#### Set problem
Return every line of the records that contains the word "toolbar", matching case exactly.

#### Material for this exercise
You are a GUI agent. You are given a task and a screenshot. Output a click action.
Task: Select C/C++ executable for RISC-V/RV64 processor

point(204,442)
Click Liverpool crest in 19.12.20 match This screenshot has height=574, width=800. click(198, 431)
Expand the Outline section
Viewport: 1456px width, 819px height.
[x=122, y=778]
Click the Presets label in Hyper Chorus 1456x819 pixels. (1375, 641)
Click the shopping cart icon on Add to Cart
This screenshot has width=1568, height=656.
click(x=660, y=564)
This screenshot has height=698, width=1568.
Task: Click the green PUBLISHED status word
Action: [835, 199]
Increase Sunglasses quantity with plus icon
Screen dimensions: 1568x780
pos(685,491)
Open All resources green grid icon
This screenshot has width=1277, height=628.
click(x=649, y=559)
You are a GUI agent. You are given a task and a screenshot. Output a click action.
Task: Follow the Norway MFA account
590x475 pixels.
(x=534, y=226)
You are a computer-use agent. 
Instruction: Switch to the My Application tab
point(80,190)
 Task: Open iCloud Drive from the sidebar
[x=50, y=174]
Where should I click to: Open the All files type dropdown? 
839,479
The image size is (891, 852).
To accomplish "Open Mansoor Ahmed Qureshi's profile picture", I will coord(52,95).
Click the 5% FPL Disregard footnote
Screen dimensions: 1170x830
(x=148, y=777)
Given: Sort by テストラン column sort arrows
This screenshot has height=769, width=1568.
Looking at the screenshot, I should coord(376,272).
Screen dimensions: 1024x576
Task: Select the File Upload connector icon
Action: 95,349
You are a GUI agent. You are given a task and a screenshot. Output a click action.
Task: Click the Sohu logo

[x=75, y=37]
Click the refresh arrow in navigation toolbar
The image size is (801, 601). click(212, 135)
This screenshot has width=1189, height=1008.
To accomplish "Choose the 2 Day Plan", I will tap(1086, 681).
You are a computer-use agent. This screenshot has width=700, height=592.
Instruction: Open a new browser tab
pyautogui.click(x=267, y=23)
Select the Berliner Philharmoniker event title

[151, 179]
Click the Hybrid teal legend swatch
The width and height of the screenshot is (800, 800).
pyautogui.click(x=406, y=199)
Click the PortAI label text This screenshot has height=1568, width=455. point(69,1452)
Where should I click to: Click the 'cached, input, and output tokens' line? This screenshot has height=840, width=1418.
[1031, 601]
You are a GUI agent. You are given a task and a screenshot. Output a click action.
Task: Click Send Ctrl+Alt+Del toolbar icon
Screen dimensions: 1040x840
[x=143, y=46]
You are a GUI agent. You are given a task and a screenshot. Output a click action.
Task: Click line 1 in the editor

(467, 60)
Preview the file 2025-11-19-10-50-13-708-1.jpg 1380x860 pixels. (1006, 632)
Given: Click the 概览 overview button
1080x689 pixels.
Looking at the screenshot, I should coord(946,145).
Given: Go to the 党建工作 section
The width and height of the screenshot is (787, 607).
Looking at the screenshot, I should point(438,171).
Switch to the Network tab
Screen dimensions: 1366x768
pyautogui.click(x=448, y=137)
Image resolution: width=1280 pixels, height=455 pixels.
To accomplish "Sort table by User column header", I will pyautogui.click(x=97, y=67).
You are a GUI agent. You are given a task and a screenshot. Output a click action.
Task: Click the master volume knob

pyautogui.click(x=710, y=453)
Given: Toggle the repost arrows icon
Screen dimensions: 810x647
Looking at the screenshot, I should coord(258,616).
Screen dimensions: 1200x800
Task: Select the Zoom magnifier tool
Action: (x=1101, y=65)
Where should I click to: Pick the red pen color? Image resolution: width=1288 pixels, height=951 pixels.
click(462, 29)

#### Result of this task
Click the refresh arrow in navigation toolbar
Task: Click Send Ctrl+Alt+Del toolbar icon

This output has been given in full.